Source data
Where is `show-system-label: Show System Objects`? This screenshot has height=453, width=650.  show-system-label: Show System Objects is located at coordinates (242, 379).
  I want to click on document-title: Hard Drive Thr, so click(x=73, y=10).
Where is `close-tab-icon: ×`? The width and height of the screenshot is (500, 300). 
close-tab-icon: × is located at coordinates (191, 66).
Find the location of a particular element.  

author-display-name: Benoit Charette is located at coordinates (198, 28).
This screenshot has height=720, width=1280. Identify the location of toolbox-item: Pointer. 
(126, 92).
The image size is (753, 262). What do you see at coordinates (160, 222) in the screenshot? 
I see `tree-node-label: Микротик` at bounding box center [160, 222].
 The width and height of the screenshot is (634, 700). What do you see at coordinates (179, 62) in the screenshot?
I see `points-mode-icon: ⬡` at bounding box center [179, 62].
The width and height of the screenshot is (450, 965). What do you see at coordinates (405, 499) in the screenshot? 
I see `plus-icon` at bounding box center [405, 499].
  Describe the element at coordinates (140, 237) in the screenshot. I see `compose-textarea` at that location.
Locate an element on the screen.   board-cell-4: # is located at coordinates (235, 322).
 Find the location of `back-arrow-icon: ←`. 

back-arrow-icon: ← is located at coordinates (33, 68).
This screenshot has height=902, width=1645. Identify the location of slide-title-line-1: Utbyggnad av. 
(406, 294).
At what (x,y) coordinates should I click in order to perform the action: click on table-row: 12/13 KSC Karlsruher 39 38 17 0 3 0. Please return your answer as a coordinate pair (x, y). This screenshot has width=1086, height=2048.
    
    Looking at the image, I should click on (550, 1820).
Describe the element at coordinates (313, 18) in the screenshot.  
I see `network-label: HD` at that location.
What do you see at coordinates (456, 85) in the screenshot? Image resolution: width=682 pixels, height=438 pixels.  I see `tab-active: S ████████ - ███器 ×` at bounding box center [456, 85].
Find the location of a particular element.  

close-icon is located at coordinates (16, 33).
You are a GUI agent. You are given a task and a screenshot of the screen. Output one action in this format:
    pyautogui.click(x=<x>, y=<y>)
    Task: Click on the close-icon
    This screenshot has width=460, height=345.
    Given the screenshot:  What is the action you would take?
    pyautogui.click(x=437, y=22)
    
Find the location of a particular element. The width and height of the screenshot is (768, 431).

§ Your objective: Please print the rows above again, unchanged, from the first line to the last.

§ Exercise answer:
Where is `show-system-label: Show System Objects`? This screenshot has height=453, width=650.  show-system-label: Show System Objects is located at coordinates (242, 379).
  I want to click on document-title: Hard Drive Thr, so click(x=73, y=10).
Where is `close-tab-icon: ×`? The width and height of the screenshot is (500, 300). 
close-tab-icon: × is located at coordinates (191, 66).
Find the location of a particular element.  

author-display-name: Benoit Charette is located at coordinates (198, 28).
This screenshot has height=720, width=1280. Identify the location of toolbox-item: Pointer. 
(126, 92).
The image size is (753, 262). What do you see at coordinates (160, 222) in the screenshot? 
I see `tree-node-label: Микротик` at bounding box center [160, 222].
 The width and height of the screenshot is (634, 700). What do you see at coordinates (179, 62) in the screenshot?
I see `points-mode-icon: ⬡` at bounding box center [179, 62].
The width and height of the screenshot is (450, 965). What do you see at coordinates (405, 499) in the screenshot? 
I see `plus-icon` at bounding box center [405, 499].
  Describe the element at coordinates (140, 237) in the screenshot. I see `compose-textarea` at that location.
Locate an element on the screen.   board-cell-4: # is located at coordinates (235, 322).
 Find the location of `back-arrow-icon: ←`. 

back-arrow-icon: ← is located at coordinates (33, 68).
This screenshot has height=902, width=1645. Identify the location of slide-title-line-1: Utbyggnad av. 
(406, 294).
At what (x,y) coordinates should I click in order to perform the action: click on table-row: 12/13 KSC Karlsruher 39 38 17 0 3 0. Please return your answer as a coordinate pair (x, y). This screenshot has width=1086, height=2048.
    
    Looking at the image, I should click on (550, 1820).
Describe the element at coordinates (313, 18) in the screenshot.  
I see `network-label: HD` at that location.
What do you see at coordinates (456, 85) in the screenshot? Image resolution: width=682 pixels, height=438 pixels.  I see `tab-active: S ████████ - ███器 ×` at bounding box center [456, 85].
Find the location of a particular element.  

close-icon is located at coordinates (16, 33).
You are a GUI agent. You are given a task and a screenshot of the screen. Output one action in this format:
    pyautogui.click(x=<x>, y=<y>)
    Task: Click on the close-icon
    This screenshot has width=460, height=345.
    Given the screenshot:  What is the action you would take?
    pyautogui.click(x=437, y=22)
    
Find the location of a particular element. The width and height of the screenshot is (768, 431).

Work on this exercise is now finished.